*WRITTEN INSTRUCTION*
Reproduce verbatim every line of the listing from the one containing "Describe the element" through the end of the listing, both ends included, and omit the pictures from your answer.

*DATA SUPPLIED*
= = = = = = =

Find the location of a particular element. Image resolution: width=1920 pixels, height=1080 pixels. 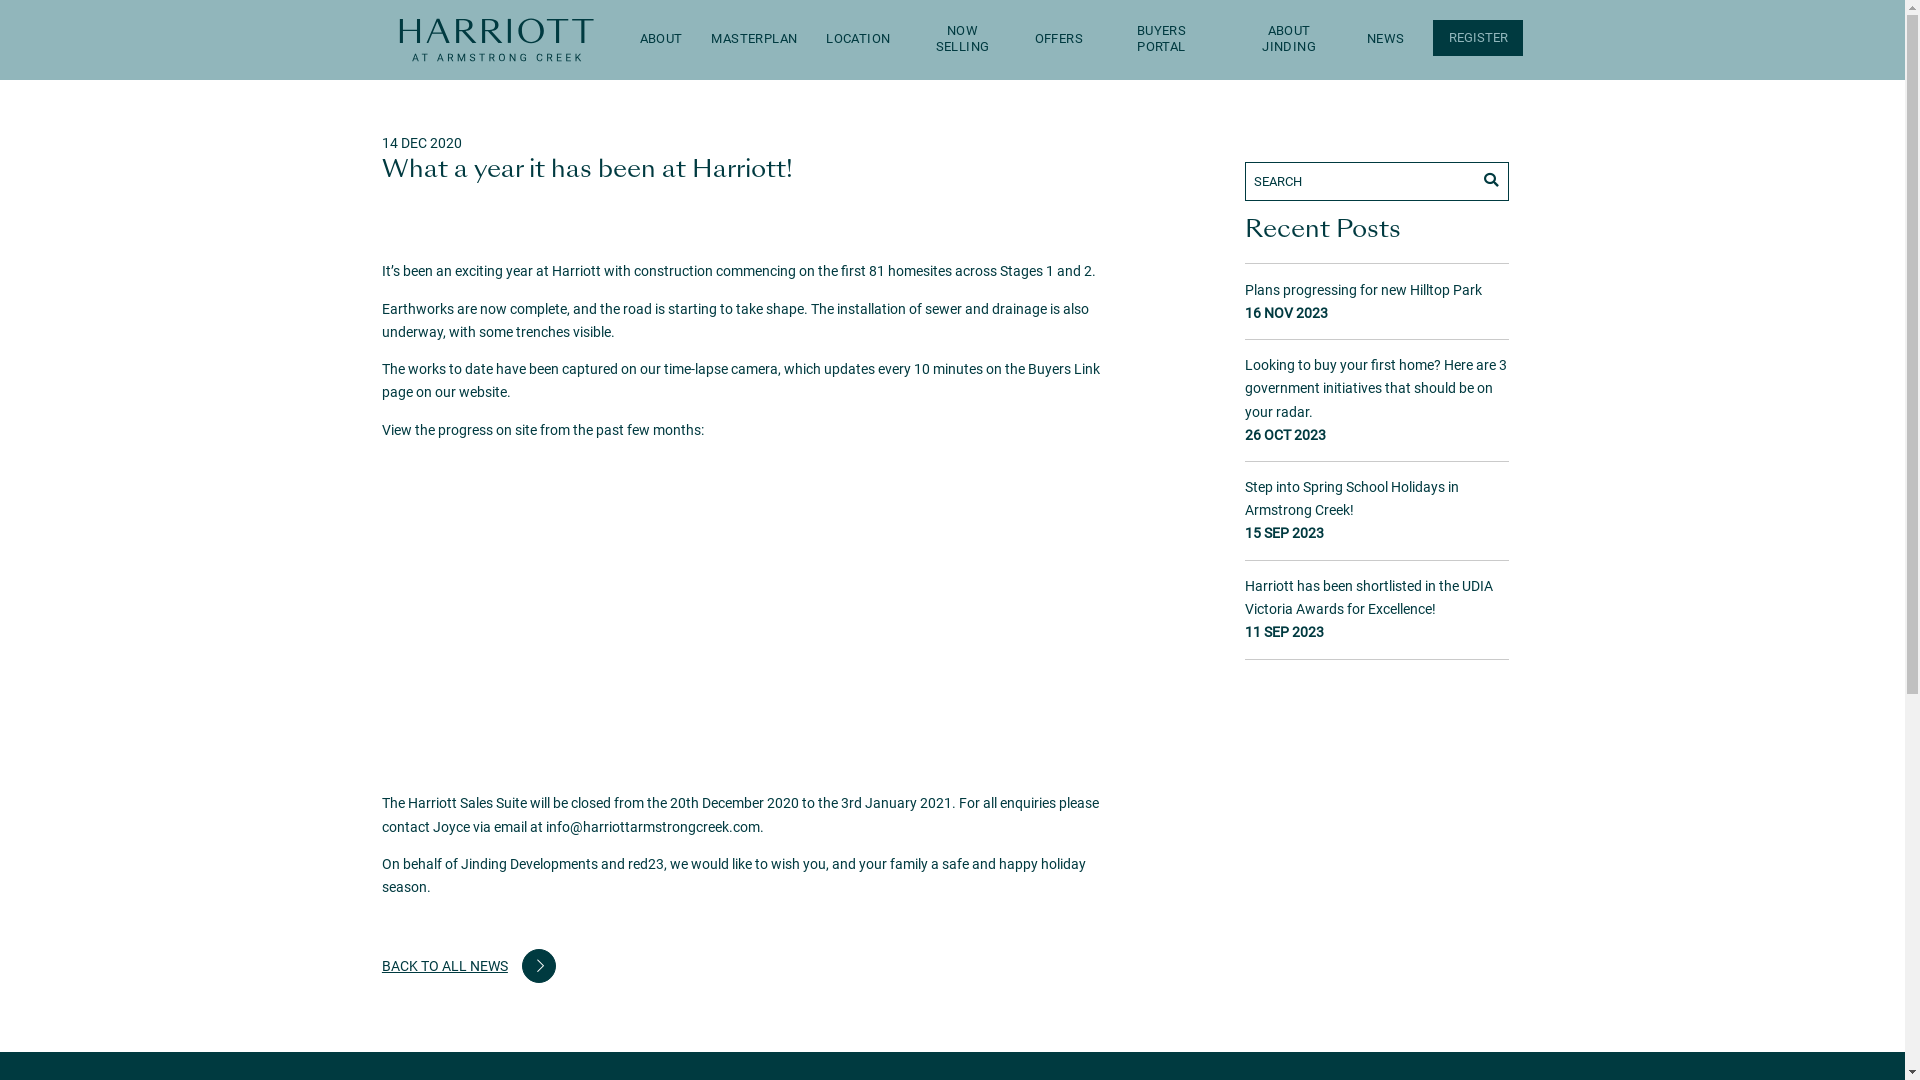

MASTERPLAN is located at coordinates (754, 40).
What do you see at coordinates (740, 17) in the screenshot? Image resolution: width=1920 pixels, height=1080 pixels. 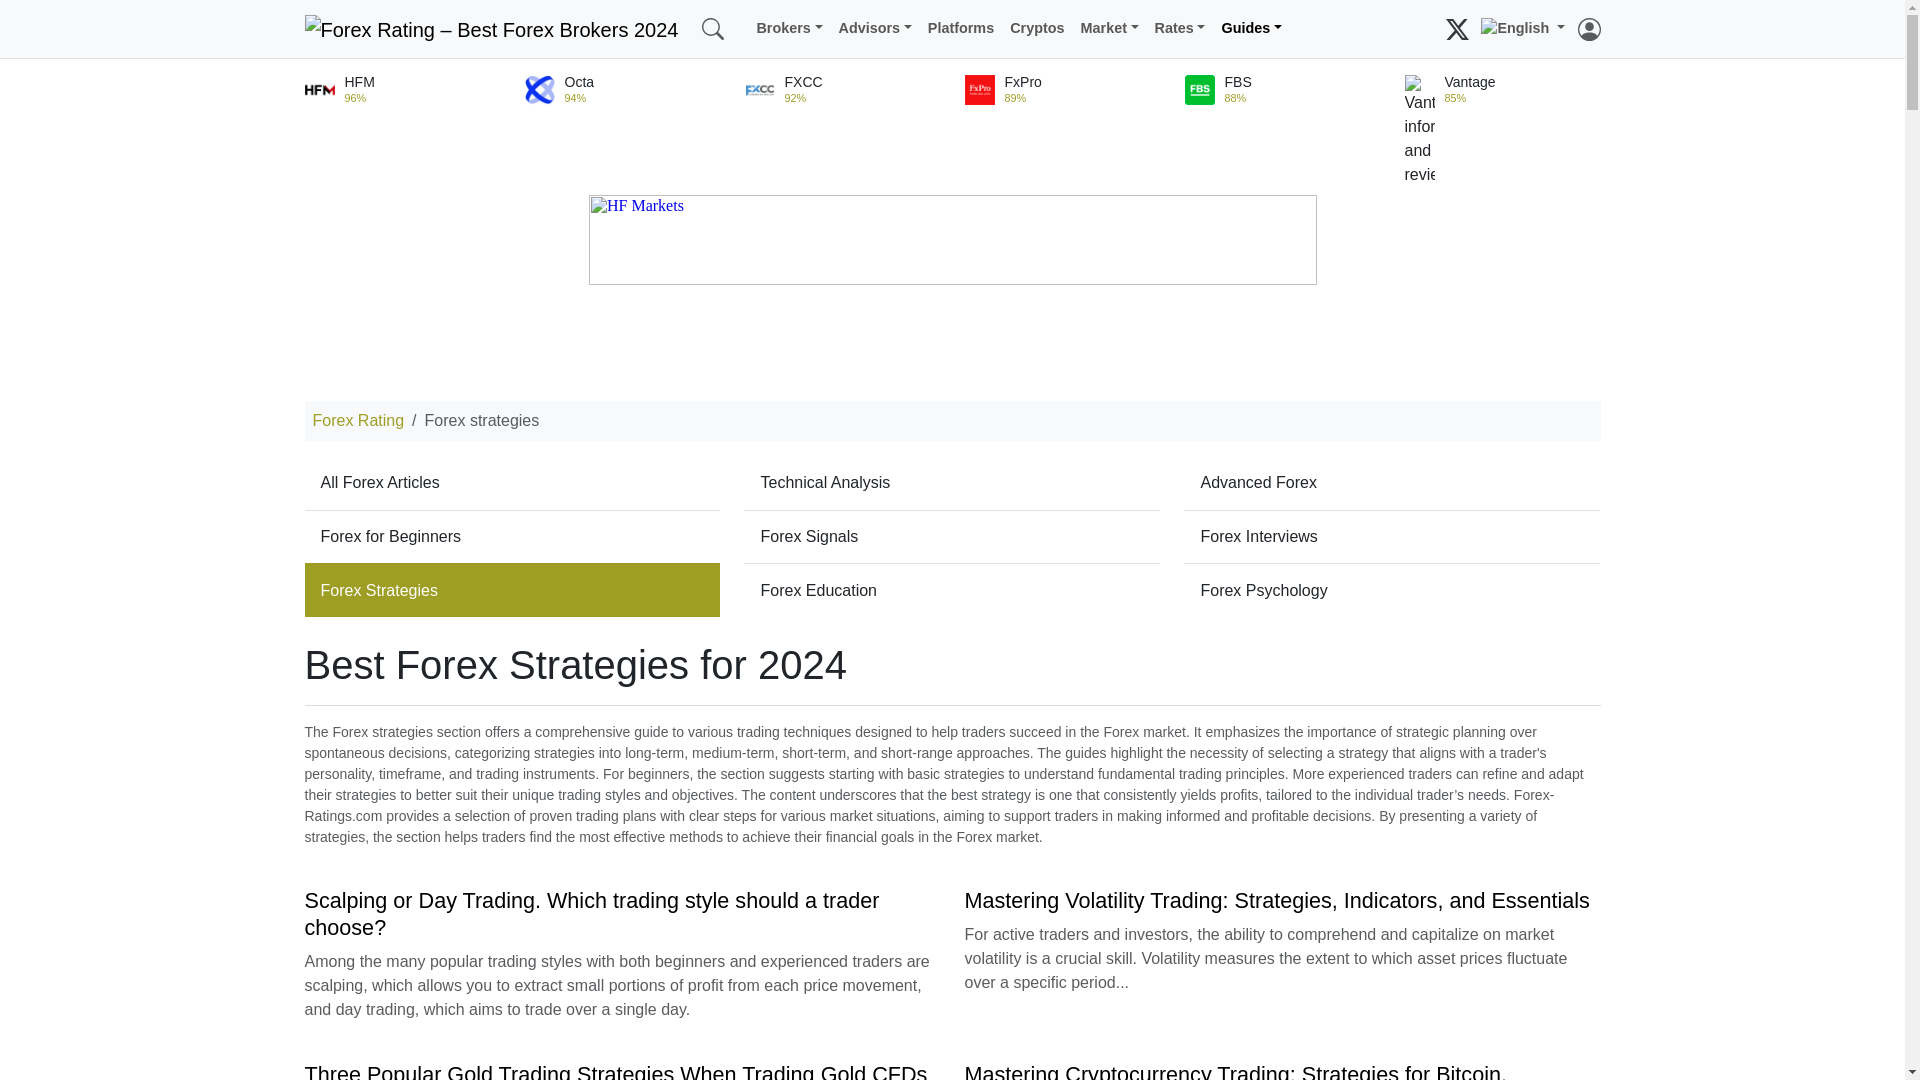 I see `Search` at bounding box center [740, 17].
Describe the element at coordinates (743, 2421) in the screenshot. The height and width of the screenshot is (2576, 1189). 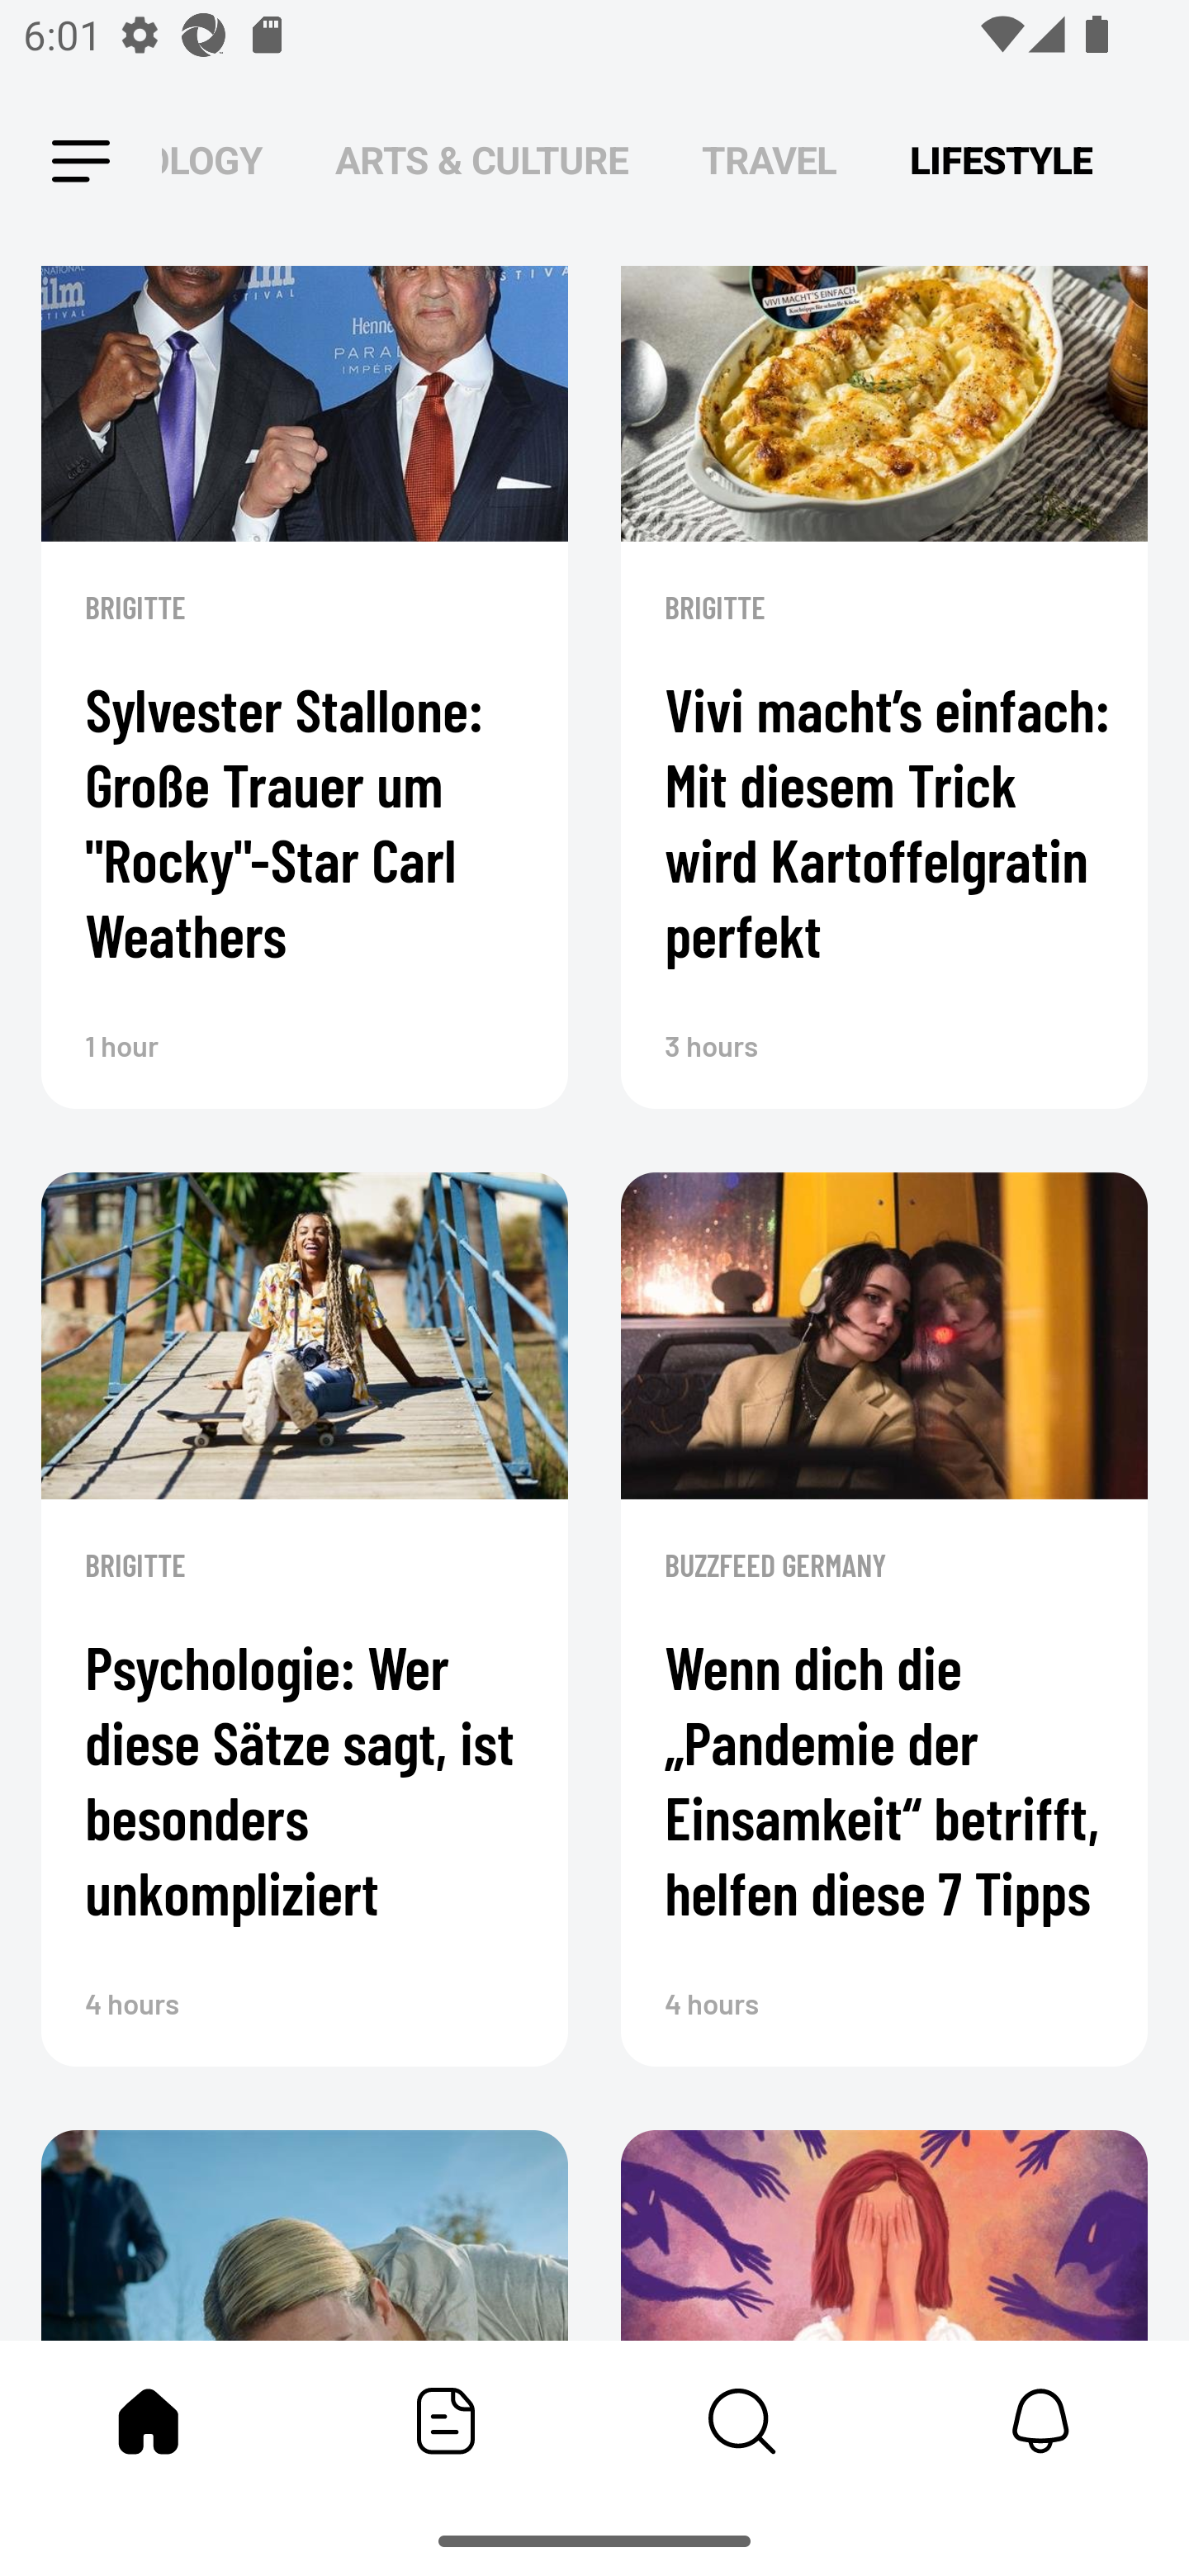
I see `Content Store` at that location.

= = = = = = =

*EXERCISE ANSWER*
Describe the element at coordinates (743, 2421) in the screenshot. The height and width of the screenshot is (2576, 1189). 
I see `Content Store` at that location.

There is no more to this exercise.